Requisitos do exercício:
Resuma em duas frases o trecho apresentado abaixo.

Trecho apresentado:

====

É a passagem que se continua

Uma crônica no jornal é como ter um encontro. Este pequeno hebdomadário deveria funcionar como a tréplica em um diálogo entre cronista e leitor, iniciado após atenta observação dos assuntos mais candentes, com intercalações de parte a parte. Não tem sido assim. Minhas motivações estão em camadas submersas. O tempo é uma máquina de moer. Não há nada que subsista ao decurso das horas. O que perdura é o vazio, a angústia, o silêncio, e disso nutre-se o texto que reparto. Não convêm as querelas que aparecem e desaparecem, mas a impermanência, a natureza fugidia em constante despedida de todas as coisas.

====

Extratos dos dados:
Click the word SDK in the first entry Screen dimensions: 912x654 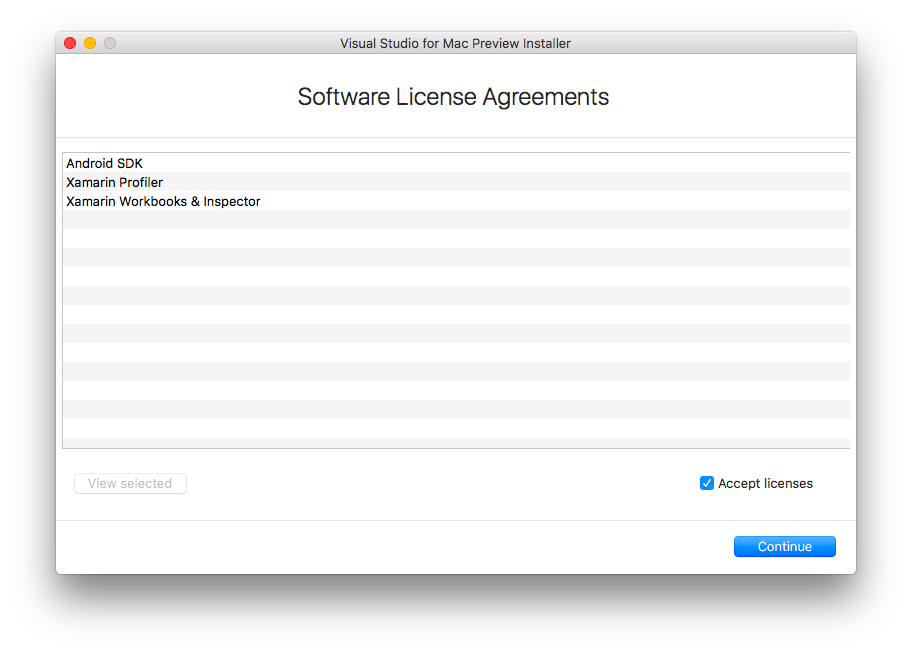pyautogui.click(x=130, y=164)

====

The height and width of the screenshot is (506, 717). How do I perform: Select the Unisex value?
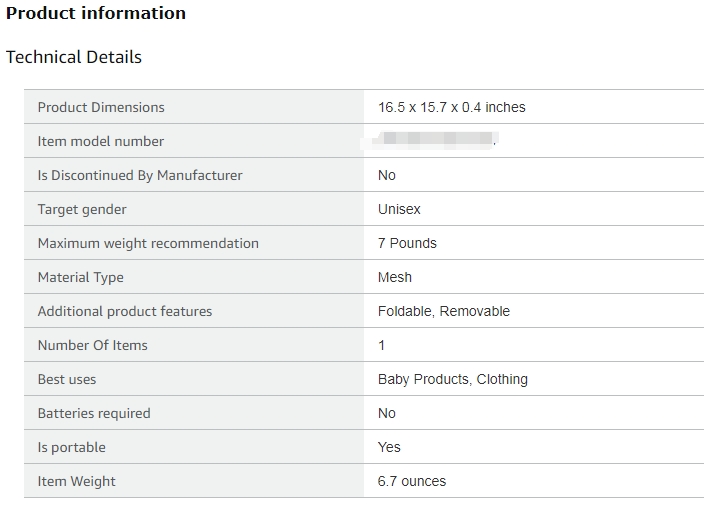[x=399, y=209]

====

Caixa de resposta:
Segundo o trecho, a crônica semanal deveria funcionar como um diálogo entre cronista e leitor a partir dos assuntos mais candentes, mas não tem sido assim, pois as motivações de quem escreve estão em camadas submersas. Como o tempo é uma máquina de moer e nada subsiste às horas, o texto se nutre do vazio, da angústia e do silêncio que perduram e se volta não para as querelas passageiras, mas para a impermanência de todas as coisas.